"Your Privates"
How do you refer to your privates should that area come up in conversation for any reason.
I just call mine my "FuD" or "Foo Foo"
*please don't type anything vulgar* Thank you
Ok, this is kind of funny, but I am Jewish we always called it a nish (for a vagina). I think it's Yiddish?? I still love that term, and have forced my hubby and all my friends to call it that as well. I personally don't like the word vagina, and agree with whoever said that the names we as humans have assigned to our genitals are the funniest!
I also think penis just makes it sound so small!! It's like an insult (well, if I had one it would seem like an insult to me--lol!!). I prefer the "d" and "c" words for male genitals.
Original Post by bagga:
Horrible images of Tom smacking his hat on the head of his 'little buddy' in disgust shall haunt me.
I don't use a hat for discipline but he occationally gets a spanking.
Bagga! Honest-to-God-Laugh-Out-Loud
Original Post by kathygator:
Is it my imagination or are men more prone to 'name' their gear than women?
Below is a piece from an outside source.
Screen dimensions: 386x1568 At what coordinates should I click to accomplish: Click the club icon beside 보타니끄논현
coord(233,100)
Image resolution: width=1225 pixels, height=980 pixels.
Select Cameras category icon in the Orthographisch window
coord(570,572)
Women seem to make up pretend words to describe the area, men seem to want to assign the area its own personality and name.
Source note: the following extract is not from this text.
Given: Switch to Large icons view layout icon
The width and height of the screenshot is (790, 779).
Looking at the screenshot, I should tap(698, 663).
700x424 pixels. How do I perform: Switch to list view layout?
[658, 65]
Yeah what's up with that? Like they sheath Excalibur somewhere in their boxer briefs.
Oh my something twice the size of the royal barge has just hoved into view.
CD, i think front butt is my favorite.
my coworkers are wondering what i am laughing at....
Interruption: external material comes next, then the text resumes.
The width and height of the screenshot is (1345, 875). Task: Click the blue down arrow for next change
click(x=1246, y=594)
My friend refers to her clit as a button, only she pronounces it But-ton...I absoutely crack up when I hear someone say button now. I just go with clit and vagina although I've heard kitty and va-jay-jay both of which make me think for a moment before I get the reference.
Excalibur. Ha!
Original Post by bagga:
Original Post by kathygator:
Is it my imagination or are men more prone to 'name' their gear than women? Women seem to make up pretend words to describe the area, men seem to want to assign the area its own personality and name.
Yeah what's up with that? Like they sheath Excalibur somewhere in their boxer briefs.
Oh my something twice the size of the royal barge has just hoved into view.
they seem profoundly amused by chasing you around with their flashy attachments as well. are you supposed shriek in unmitigated terror, or simply compliment them on their dexterity?
Original Post by trhawley:
Original Post by bagga:
Horrible images of Tom smacking his hat on the head of his 'little buddy' in disgust shall haunt me.
I don't use a hat for discipline but he occationally gets a spanking.
It was only a matter of time...
#48 The thrust and parry of it all is great theatre.
Especially if said fencing master is clad only in black socks. Sorry should say 'business socks' since it is 'business time'.
Oh no...not business time.
I had to moan to keep from laughing in your face dear.
My daughter calls hers her kiki. I have no idea how she came up with that. My son calls them balls when he thinks I can't hear them and scoogies when he knows I can. I'm a little partial to cooter myself.
Original Post by ptcmama:
I'm a little partial to cooter myself.
*hands ptcmama the quote of the day award*
:P
ha ha ha well spotted jules ![]()
My favorite WAS 'nether region'. But I just looked it up: the abode of Satan and the forces of evil; where sinners suffer eternal punishment.
YIKES! I had no idea!!!![]()
That's what I get for listening to Austin Powers.
petunia, or penelope.
damn...I love when spark and Jules are around....they're hot![]()
Original Post by eddiepotter:
damn...I love when spark and Jules are around....they're hot
right back atcha.
Oh, and for men, I like wang. and peener and wenis. hehe
I usually call it my bajingo. Or nether regions (Chris1208, your definition makes me laugh and like calling it that even more lmao!).